Aparicio v. Baumann, No. 3:13-cv-00281 (D. Nev. Jan. 21, 2014) [click for opinion]
In a case involving a car accident in Nevada, Defendant brought a motion for a protective order over written and oral statements that Defendant made to its insurer. Plaintiff is a Nevada resident, and Defendant is a Canadian who resides in British Columbia ("BC"). On his return to BC, Defendant corresponded with his insurer about the accident, who took Defendant's written and oral statements. Defendant sought an order to protect the statements based on the Canadian doctrine of litigation privilege, which protects records that came into existence for the dominant purpose of preparing for, and advising on, or conducting litigation that was under way or in reasonable prospect at the time the record was made.

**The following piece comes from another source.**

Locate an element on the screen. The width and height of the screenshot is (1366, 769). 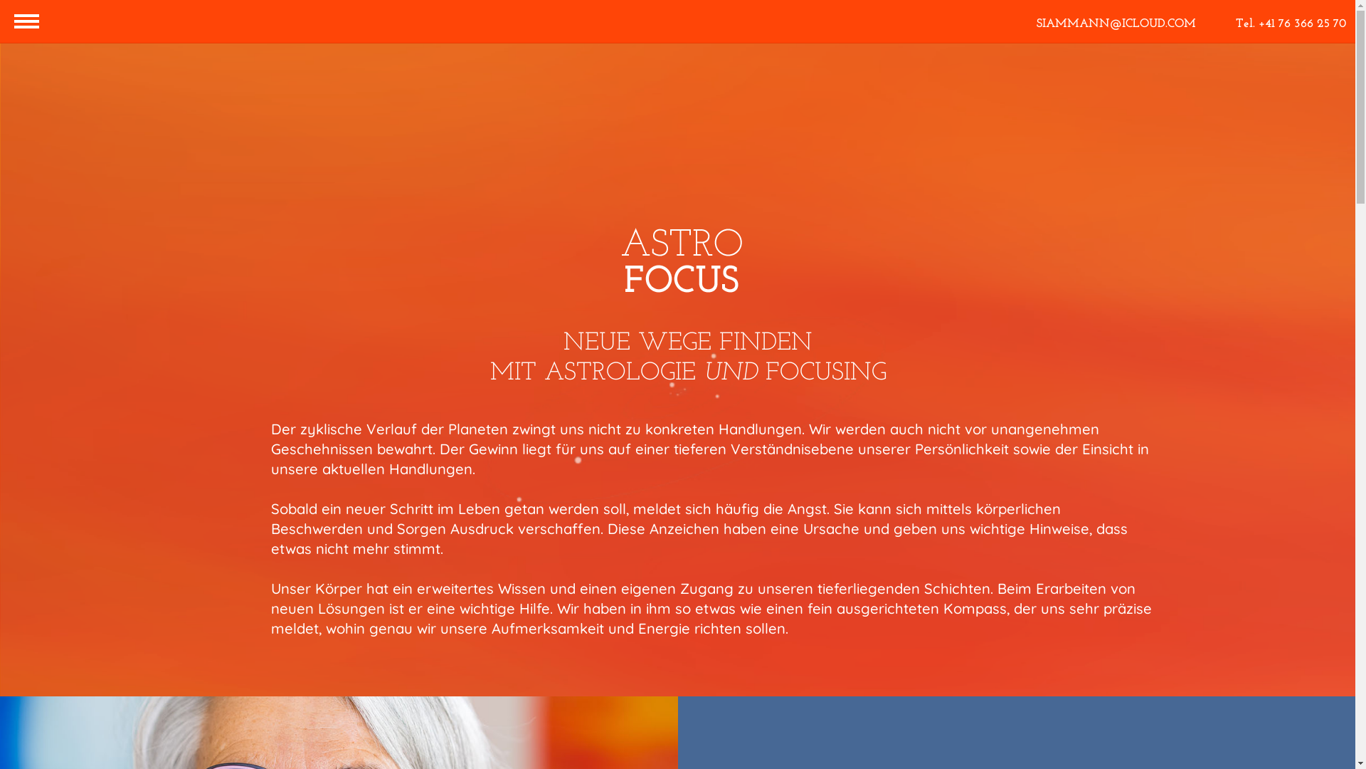
'SIAMMANN@ICLOUD.COM' is located at coordinates (1116, 24).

The court cited Federal Rule of Evidence 501 and the general rule that "a federal court sitting in diversity applies the choice of law rules of the state in which it sits." Therefore, it found that it was to apply Nevada's choice-of-law rules. Accordingly, the court applied Nevada's four-part "most significant relationship" test to determine which rules applied to the statements in question.
Relying on the following facts, the court found that BC had the most significant relationship to the statements that Defendant gave to its insurer: (1) Defendant had only minimal contacts with Nevada, and the statements were made in BC to the insurer, which likewise had no connection to Nevada; (2) even though the statements were material to the action, evidence about the accident could be obtained through the usual discovery routes; (3) the protection of work product is well established in Nevada and in BC; and (4) both parties to the statements were BC citizens, the statements were made in BC and the insurer regularly relied on this privilege in anticipation of litigation. The court thus found that the test weighed in favor of applying Canadian litigation privilege to the statements.